Klar, es ist schon praktisch, bei der Außendarstellung in die Floskelkiste greifen zu können. Innovation – klingt ja auch irgendwie professionell. Ups, noch eines: professionell! Das Problem: Nicht-bildhafte Fremdworte wie Innovation, Kompetenz, Professionalität werden branchenübergreifende inflationär benutzt. Je öfter ich sie als Konsument lese, umso weniger wirken sie. Auf einer tieferen Verständnisebene drohen sie sogar, in die gegenteilige Bedeutung zu kippen. Innovation? Klingt für mich nach Angepasstheit. Gleichheit. Langeweile.

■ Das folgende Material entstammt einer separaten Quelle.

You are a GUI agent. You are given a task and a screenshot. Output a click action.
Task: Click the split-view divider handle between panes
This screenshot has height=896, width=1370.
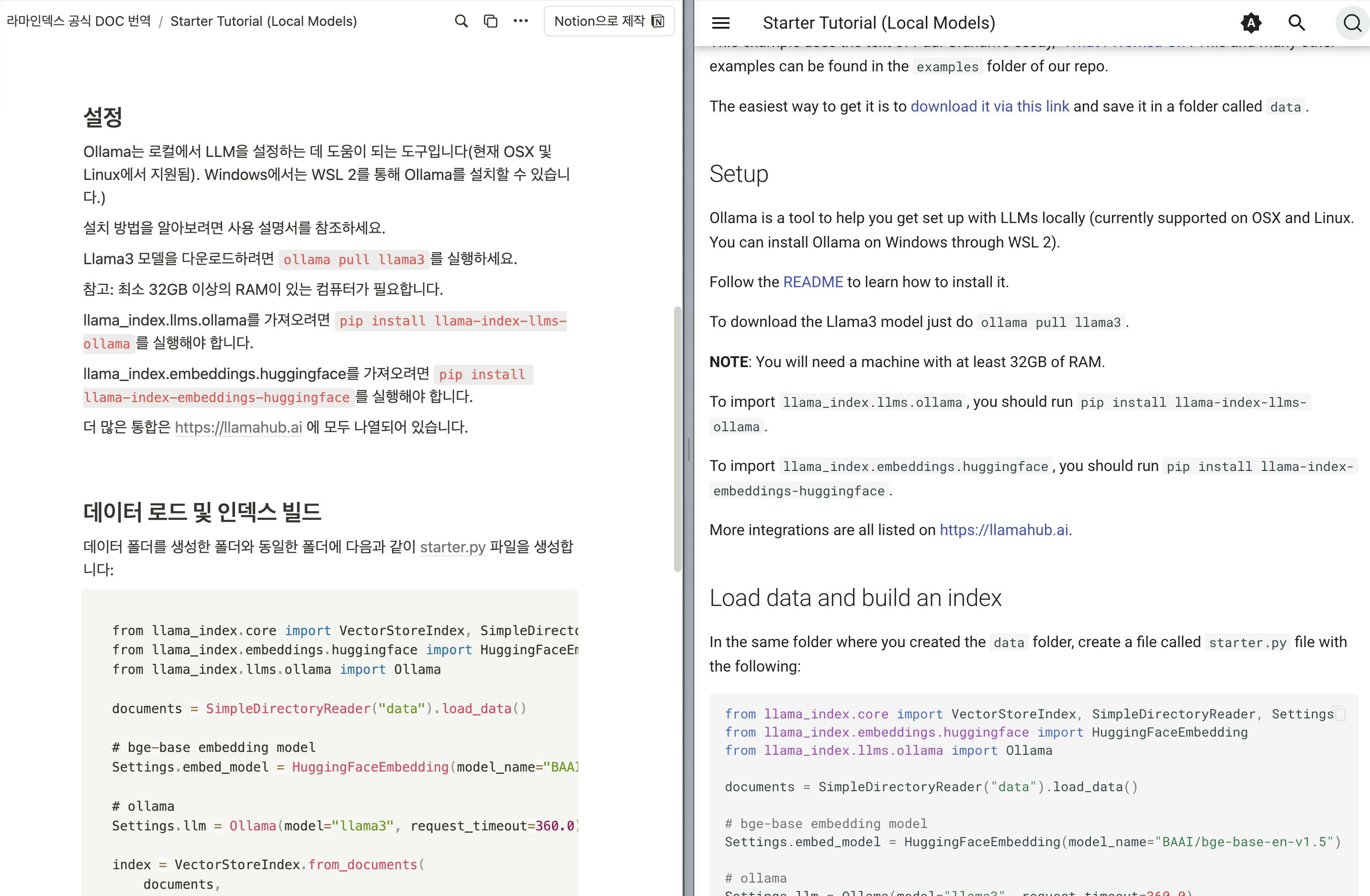[x=688, y=449]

Wie konnte es soweit kommen?
Arme Innovation! Tausende von Unternehmen haben dich sprachlich totgeritten – und das branchenübergreifend. Egal ob Banken, IT-Unternehmen, Shampoo-Produzenten oder Automobilhersteller. Alle sind sie innovativ. Mit einigen Ausnahmen. Bei einem Sportwagenhersteller aus Stuttgart beispielsweise, für den ich einige Zeit getextet habe, stand das Wort Innovation bzw. innovativ schon vor über 10 Jahren auf der schwarzen Liste der Unternehmenskommunikation. Er hat die "Me-too"-Falle erkannt. Gut so!

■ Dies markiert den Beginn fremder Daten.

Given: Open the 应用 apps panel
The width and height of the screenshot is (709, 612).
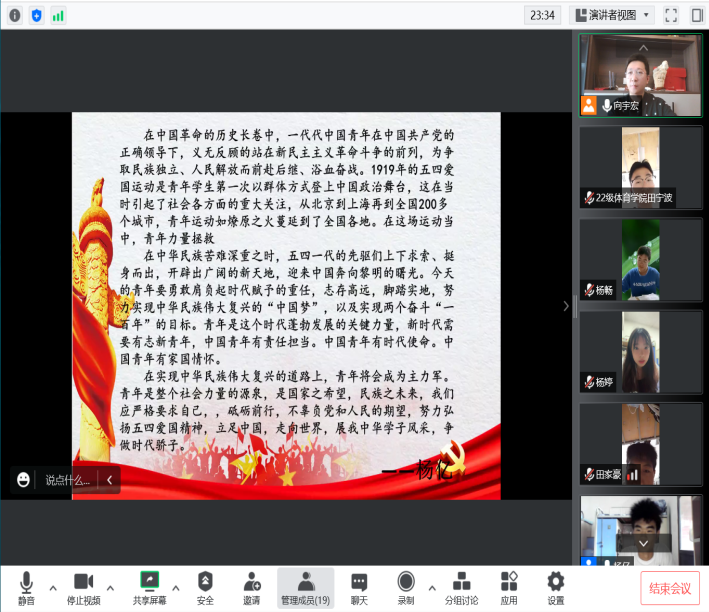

Und die Lösung? So schreiben, dass der Kunde den Nutzen versteht.
Wie sage ich nun, das ich innovativ bin, ohne innovativ zu nutzen? Die Lösung ist ein alter Hut und lautet: bildlich schreiben und Aussagen mit greifbaren Inhalten füllen! Zum Beispiel: „Unser Team hat mit einem neuen Ansatz das Problem XYZ gelöst.“ Oder: „Wir haben neue Ideen umgesetzt und unser Produkt XYZ weiterentwickelt.“ Dieser Workaround ist zwar nicht headlinefähig. Aber Fremdworte haben – meiner Ansicht nach – in Headlines sowie nichts verloren.
Noch besser: So schreiben, dass der Kunde genau versteht, welchen Nutzen ihm die Dienstleistung oder das Produkt bietet. "Die erste Fahrerkabine, die Sie vergessen lässt, dass Sie in einem LKW sitzen." Oder: „Mit unserem Drehmomentschlüssel können Sie sogar hämmern.“ Schon entsteht ein Bild in meinem Kopf und ich denke: „Wie praktisch, will ich haben!“ Vielleicht denke ich sogar: "Wie innovativ!" Pardon, die Innovation ist ja längst tot.
Es lebe die Innovation! Der Unternehmenssprache.